Breast cancer is one of most common cancers and leading causes of death for women in United States and in the world. New studies are critically needed for us to better understand, prevent, diagnose, and treat it. In this report, we analyzed a data set consisting of 2,803 breast cancer patients. Our major focus was to validate newly established clinical prognostic staging system from the American Joint Committee on Cancer (AJCC) and compare it with the anatomic staging system from AJCC. Comparing with the anatomic staging system, we found that the clinical prognostic staging system assigned 921 and 660 of patients to higher or lower stage groups.

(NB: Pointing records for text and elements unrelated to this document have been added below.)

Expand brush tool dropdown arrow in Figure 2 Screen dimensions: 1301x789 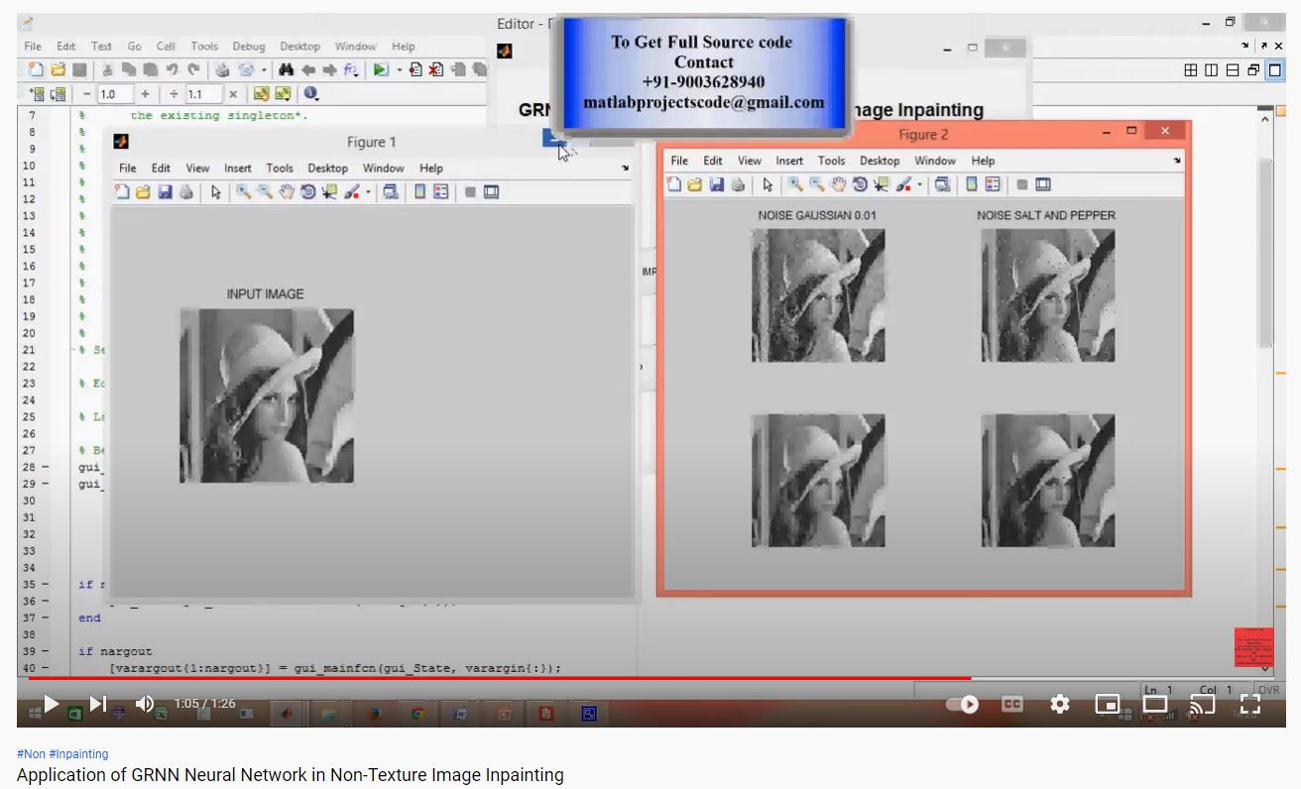(x=919, y=185)
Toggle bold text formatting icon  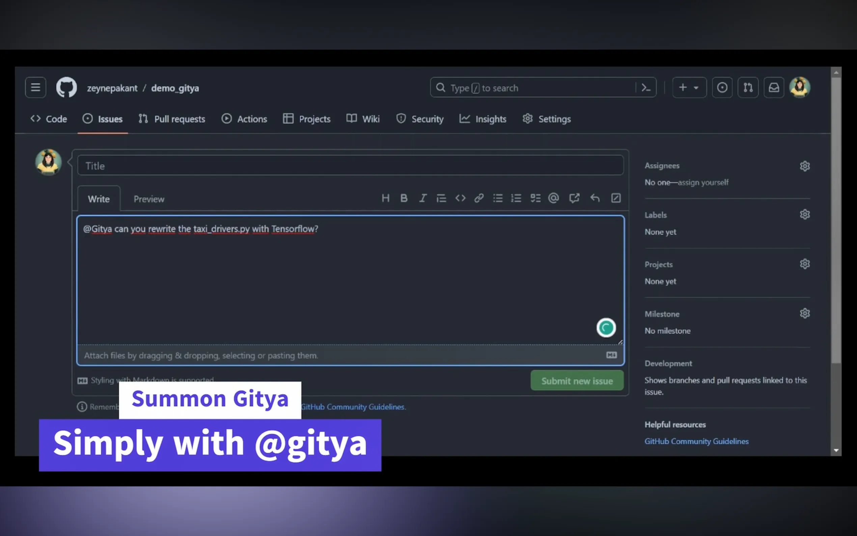point(404,198)
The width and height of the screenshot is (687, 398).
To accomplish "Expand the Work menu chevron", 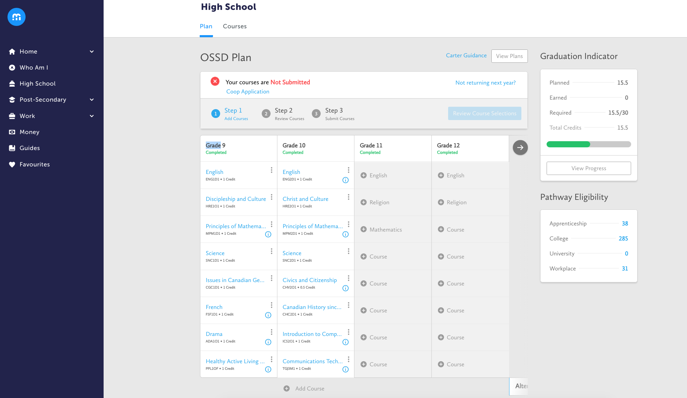I will click(x=92, y=116).
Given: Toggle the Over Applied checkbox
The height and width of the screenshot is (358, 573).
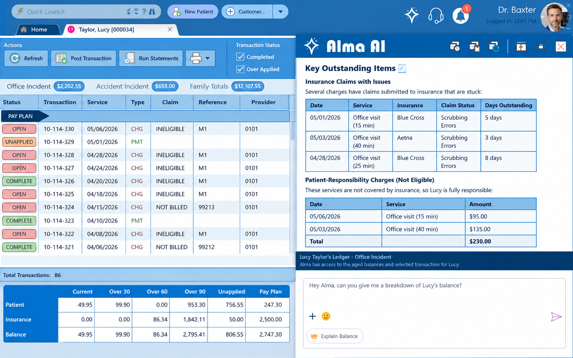Looking at the screenshot, I should pyautogui.click(x=240, y=69).
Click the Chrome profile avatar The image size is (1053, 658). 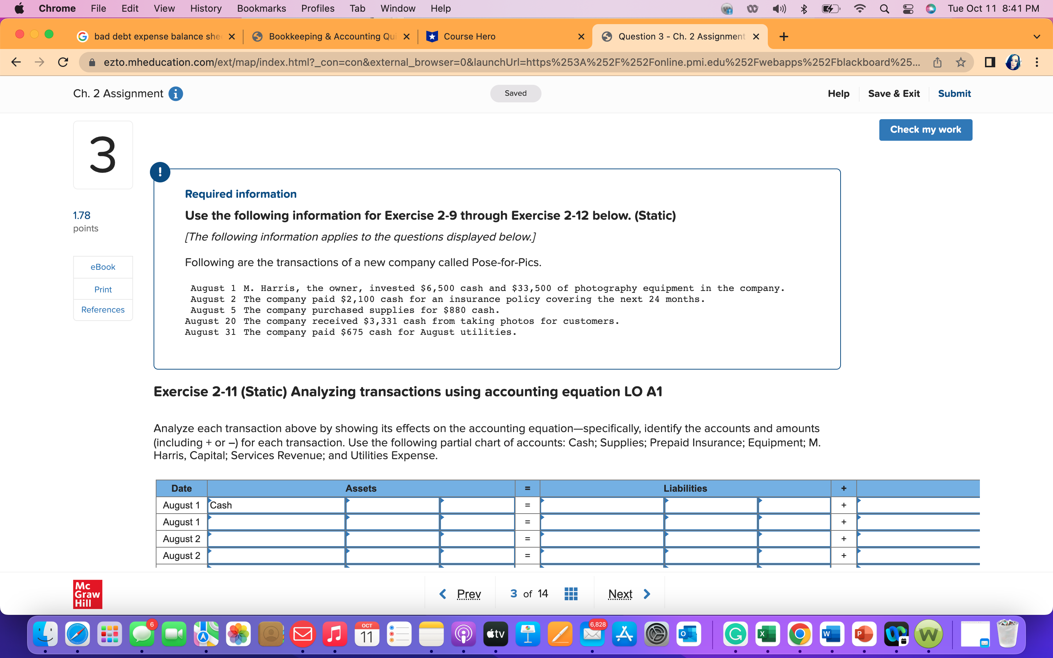(1013, 62)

The results from the Kaplan-Meier curves and Cox proportional hazards regression model demonstrated that the clinical prognostic staging system had more power in terms of predicting breast cancer outcomes (Chi-square = 434, p-value < 0.0001) than the anatomic staging system (Chi-square = 384, p-value < 0.0001), especially for patients in clinical prognostic stage group I and III. We performed additional analysis to identify clinicopathologic characteristics that were significantly associated with patients survival, their anatomic stage groups and clinical prognostic stage groups and their power to discriminate the stage groups. Although different sets of clinicopathologic characteristics were found significantly associated with two types of stage groups but the characteristics considered here had high power to discriminate these stage groups. These characteristics may be further studied to improve the cancer staging system.